* Task objective: Extend the forum thread below about LVM failing in a hand-built initramfs, starting right after its last post.

The order is important - fs_src, fs_type, fs_args, and fs_dst must all be "paired" together (the first instance of each is matched, the second instance of each is matched, and so on for however many file systems need to be mounted prior to booting). This has worked flawlessly for years until the latest lvm release.

----------

## KShots

Comparing the two, yours may be working because you are waiting (before and after calling mdadm), which is essentially what I am doing with my infinite loop checking /dev/mapper/vg-usr. I've never had to wait before, and I think there has to be a better (and more consistent) way.

----------

## frostschutz

Actually the most wait happens as I need to type a passphrase which takes a while. mdadm just waits in the background because I had one case where a disk was slow to be available.

I don't see anything obvious wrong with your Initramfs. The only other thing that's different is that I enable only the root partition, not the entire VG. The other LVs will be enabled by the regular init scripts.

----------

## KShots

Hmm... in that case, then the machine I'm most worried about might work reasonably well. I have one machine that does use dm-crypt, and it will wait for me to type in a password. It will do this before trying anything with lvm (lvm is on top of dm-crypt), so if the problem is delay-related, I should have little to nothing to worry about on that machine. All my other machines, however, are affected.

I guess I'll try dracut on the most complicated machine and see what happens. If it works, I might give up trying to maintain my own initramfs (which is a pity, it was becoming quite versatile and fast).

----------

## frostschutz

maybe stracing the lvm call that fails would be worth while. if there's a bug in lvm it should be fixed after all.

I'd rather put an old LVM into Initramfs (who cares, right?) than switch to one of the generators.

* Given records:
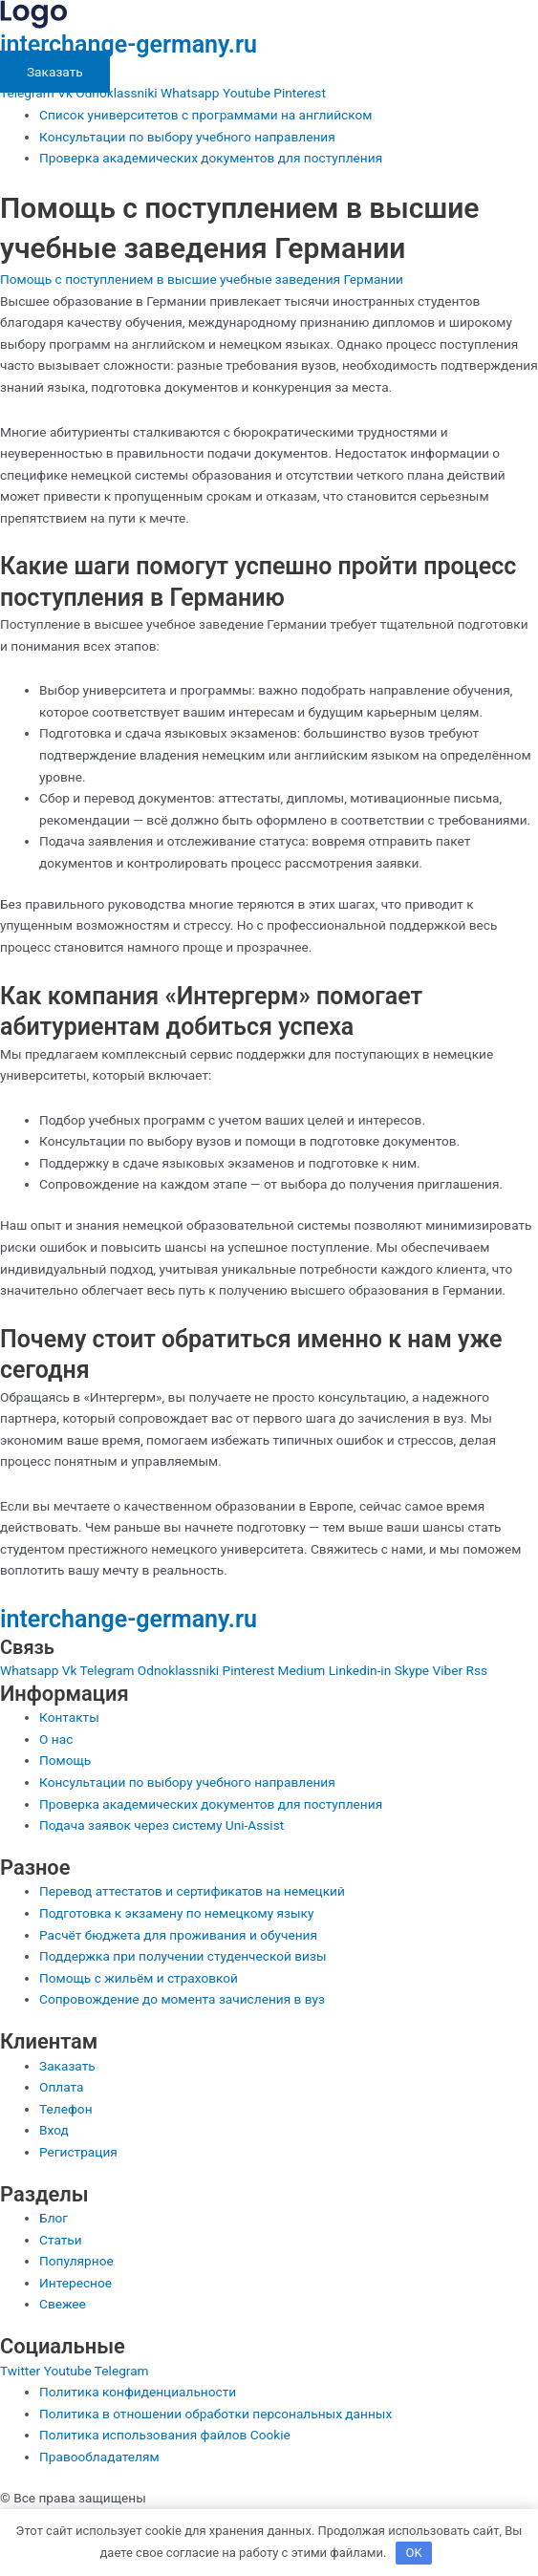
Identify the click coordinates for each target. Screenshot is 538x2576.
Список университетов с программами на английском (205, 114)
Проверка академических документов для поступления (210, 157)
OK (414, 2552)
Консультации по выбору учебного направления (187, 136)
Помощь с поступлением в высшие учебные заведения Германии (201, 279)
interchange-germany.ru (128, 44)
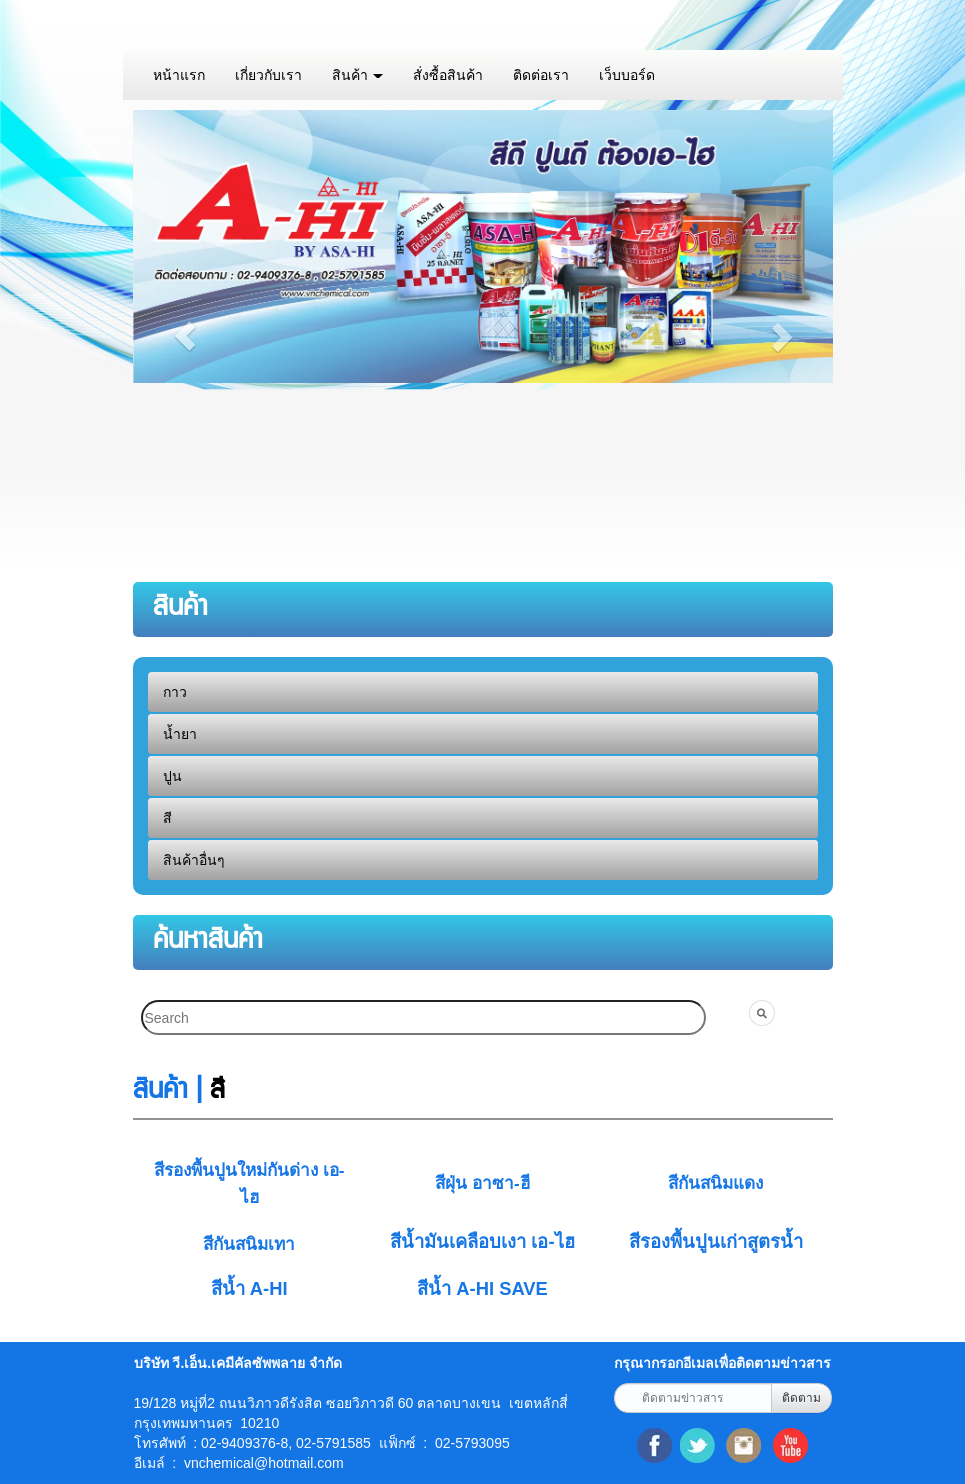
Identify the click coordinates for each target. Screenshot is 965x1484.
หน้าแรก (179, 75)
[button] (185, 336)
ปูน (172, 776)
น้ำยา (180, 734)
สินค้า (358, 75)
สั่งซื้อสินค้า (448, 75)
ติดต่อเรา (541, 75)
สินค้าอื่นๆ (194, 860)
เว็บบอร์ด (627, 75)
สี (167, 818)
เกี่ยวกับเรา (268, 75)
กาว (175, 692)
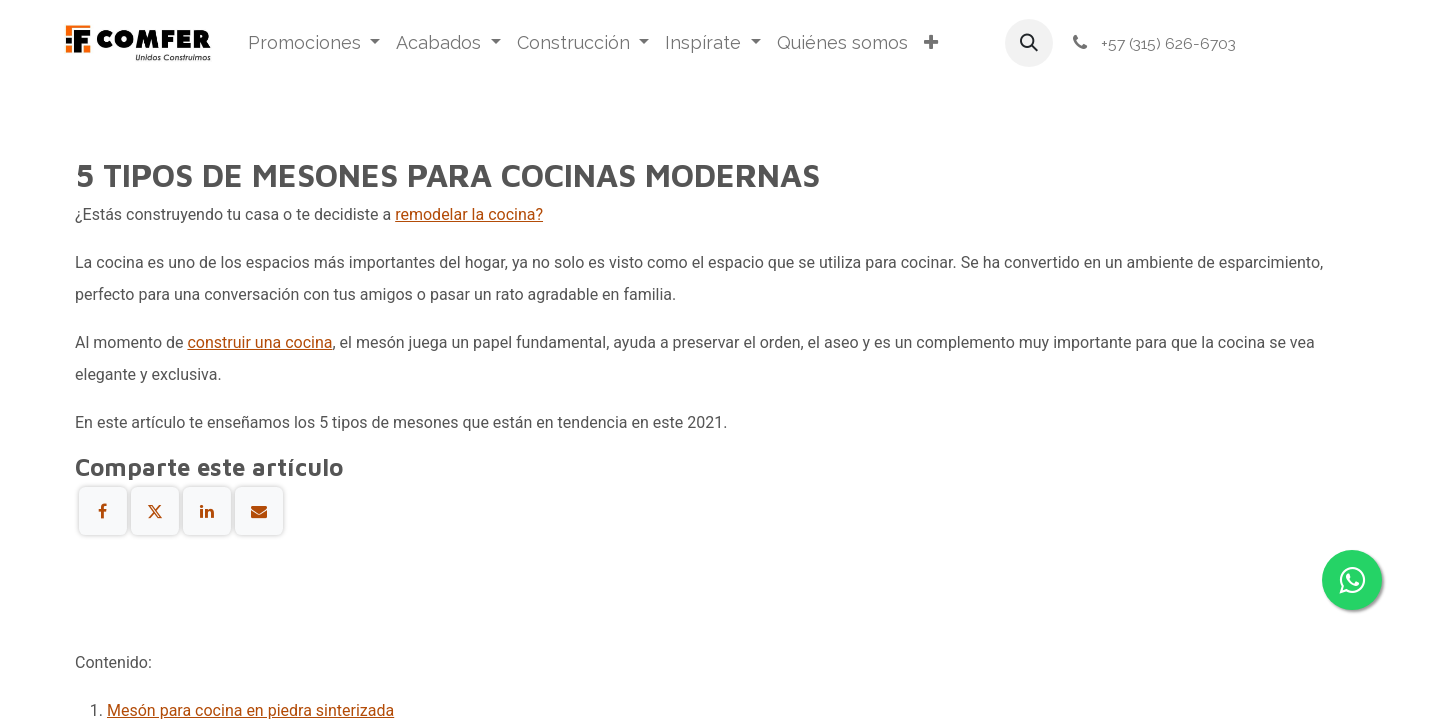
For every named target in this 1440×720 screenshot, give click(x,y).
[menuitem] (314, 43)
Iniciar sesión (1316, 43)
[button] (1029, 43)
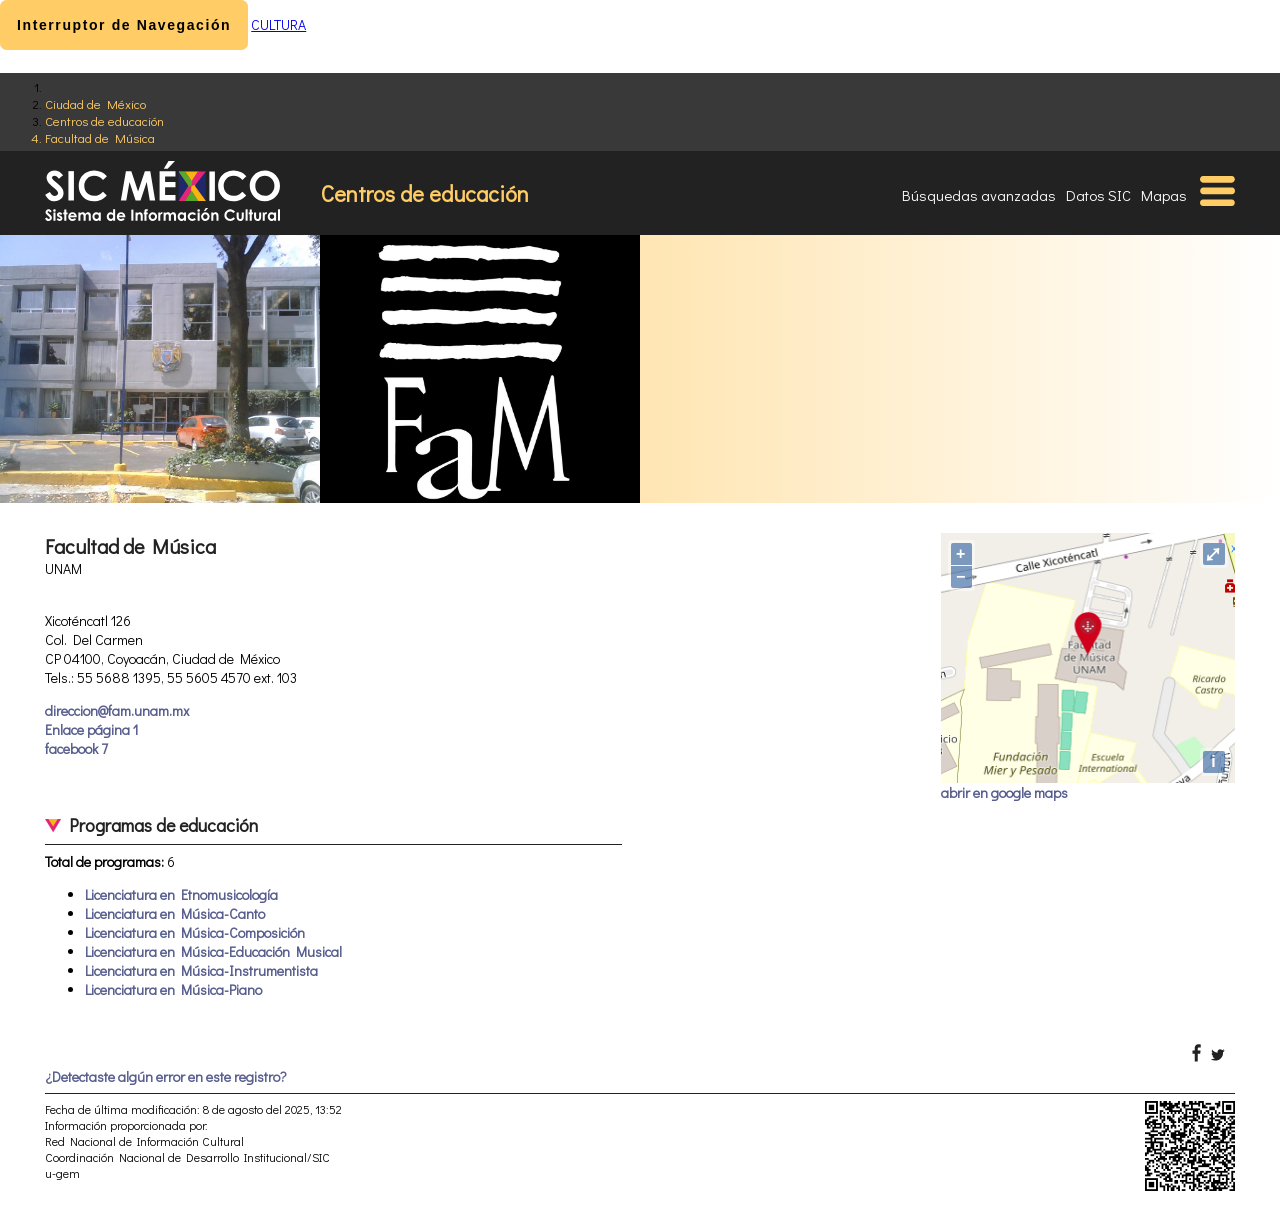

* The reply:
----------

## KShots

Yeah, maybe. I'd have to put strace into my initramfs on one of my machines that has a serial console (so I can record the output), but that's doable. Turns out I can't use dracut on my desktop machine. For whatever reason, the layout there is unbootable for dracut (simple LVM with /usr on lvm, root on normal partition as ext4). Got it working for my laptop with a similar setup... maybe it doesn't like that I have multiple volume groups on my desktop, and that one of those volume groups has dm-crypt on top of it? It shouldn't need to dm-crypt vg at all for booting, but I can't convince the dracut initrd to pause or log anything, so I really have no idea what's going on in there. It looks like it claims success and moves on to systemd on root, without mounting /usr, which of course causes systemd to not work properly. Therefore, the emergency shell never gets started (initrd reports success without being successful), and systemd never gives me an emergency shell either (no /usr), and from what I've read, there's no means of forcing dracut's initrd to get into a shell if it doesn't think anything failed.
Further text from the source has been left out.